Le ciel était d’un bleu aveuglant. L’air sentait l’iode et les frites. J’allais dire, quelle belle journée. Mais je n’ai rien dit. J’ai pensé aux paroles de Mihàlis. Si tu ne dis pas ce que tu sens tu peux finir par ne plus le sentir. J’ai pensé à ce que ça faisait d’écrire sur un mur je serai fusillé. Ce que ça fait de manger des oignons et du pain tous les jours tous les jours. De téter le jus de l’oignon et que le jus de l’oignon soit du sang. Ce que ça fait de travailler d’économiser de rêver et que les rêves fondent comme des glaçons, comme s’il y avait des mains dans ce monde faites seulement pour ça — tenir les rêves des pauvres gens et les serrer jusqu’à ce qu’ils fondent comme des glaçons. Mais je n’ai rien dit.
(page 88, Le sang de l’oignon)

Christos-Ikonomou-ca-va-aller-tu-vas-voir-Quidam-editeurEt ce passage contient aussi un autre aspect du style de Chrìstos Ikonòmou, l’absence de ponctuation dans les monologues intérieurs de tous les textes.

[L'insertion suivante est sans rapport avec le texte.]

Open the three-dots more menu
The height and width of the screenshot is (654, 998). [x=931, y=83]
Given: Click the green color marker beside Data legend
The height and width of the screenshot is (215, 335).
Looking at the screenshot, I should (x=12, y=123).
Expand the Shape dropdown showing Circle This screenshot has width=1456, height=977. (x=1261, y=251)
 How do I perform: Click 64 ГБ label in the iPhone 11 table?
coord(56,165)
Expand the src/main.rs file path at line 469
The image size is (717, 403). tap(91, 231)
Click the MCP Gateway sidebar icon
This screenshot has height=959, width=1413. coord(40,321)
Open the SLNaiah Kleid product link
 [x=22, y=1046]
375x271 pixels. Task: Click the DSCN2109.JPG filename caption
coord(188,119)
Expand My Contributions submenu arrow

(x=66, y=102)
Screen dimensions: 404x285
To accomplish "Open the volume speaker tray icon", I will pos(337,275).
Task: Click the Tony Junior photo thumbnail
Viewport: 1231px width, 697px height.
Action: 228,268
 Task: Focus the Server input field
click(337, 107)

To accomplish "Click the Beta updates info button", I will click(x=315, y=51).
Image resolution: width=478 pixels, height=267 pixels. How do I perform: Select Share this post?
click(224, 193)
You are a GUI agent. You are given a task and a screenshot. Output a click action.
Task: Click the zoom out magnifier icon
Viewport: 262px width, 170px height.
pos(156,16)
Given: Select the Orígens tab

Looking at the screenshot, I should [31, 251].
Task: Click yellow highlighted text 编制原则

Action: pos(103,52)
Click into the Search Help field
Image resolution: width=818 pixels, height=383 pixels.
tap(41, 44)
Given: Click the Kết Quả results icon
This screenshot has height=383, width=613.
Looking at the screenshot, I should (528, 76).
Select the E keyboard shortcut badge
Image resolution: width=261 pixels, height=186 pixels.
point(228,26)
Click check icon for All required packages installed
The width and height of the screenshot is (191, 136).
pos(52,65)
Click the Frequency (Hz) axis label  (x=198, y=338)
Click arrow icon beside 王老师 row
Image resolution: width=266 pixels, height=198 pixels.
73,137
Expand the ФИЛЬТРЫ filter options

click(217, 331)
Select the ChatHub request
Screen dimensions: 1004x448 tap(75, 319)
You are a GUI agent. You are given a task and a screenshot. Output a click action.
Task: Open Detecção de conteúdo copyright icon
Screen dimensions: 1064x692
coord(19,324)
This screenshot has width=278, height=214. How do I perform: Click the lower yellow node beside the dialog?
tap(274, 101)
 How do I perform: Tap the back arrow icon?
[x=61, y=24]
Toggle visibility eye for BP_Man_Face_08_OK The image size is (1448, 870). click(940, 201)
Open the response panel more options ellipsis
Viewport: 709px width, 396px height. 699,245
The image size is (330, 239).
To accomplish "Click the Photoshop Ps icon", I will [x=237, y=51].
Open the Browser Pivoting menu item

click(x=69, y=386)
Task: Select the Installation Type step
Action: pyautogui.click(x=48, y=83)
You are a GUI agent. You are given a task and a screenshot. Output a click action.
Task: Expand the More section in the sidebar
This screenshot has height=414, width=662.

Une absence haletante, bien reprise par le traducteur Michel Volkovitch dont il faut citer la qualité littéraire du travail. Cette absence alterne avec des descriptions sèches, factuelles.

Ils étaient quatre-vingt-cinq à rester sans travail quand l’usine Roter a fermé. Femmes et hommes. Jeunes, vieux, intérimaires. Au début il courait partout avec les autres — ministères, partis, manifs, meetings. Slogans, banderoles, poings levés, voix enrouées. Colère, peur, angoisse. Le pire, c’était ce qu’on disait, les rumeurs, les mensonges. D’abord on te portait aux nues, puis on te coupait les jambes, on te cassait, on te massacrait. C’était ça le pire. Les rumeurs et les mensonges. Puis, fatigué, désespéré, il s’est mis à chercher pour lui à droite à gauche. Puis on leur a dit qu’ils seraient tous embauchés dans les municipalités voisines à temps partiel. Il s’est réjoui, a repris courage et dit à l’enfant n’aie pas peur, tout va s’arranger, tu vas voir, aie confiance en ton père. Des semaines ont passé. Puis on leur a dit pour le partage.
On avait fait un partage, disait-on. On avait réparti les places dans les municipalités. Ceux du PC à Kokkinia, ceux du PASOK à Korydallos et Keratsini, ceux de droite partout. Tout le monde était casé. Tout sauf lui et cinq ou six autres qui ne savaient pas. Qui avaient été pris de court. Qui n’était ni rouges ni verts ni bleus. Tout s’est passé tranquillement, simplement, gentiment. Et lui n’y a vu que du feu.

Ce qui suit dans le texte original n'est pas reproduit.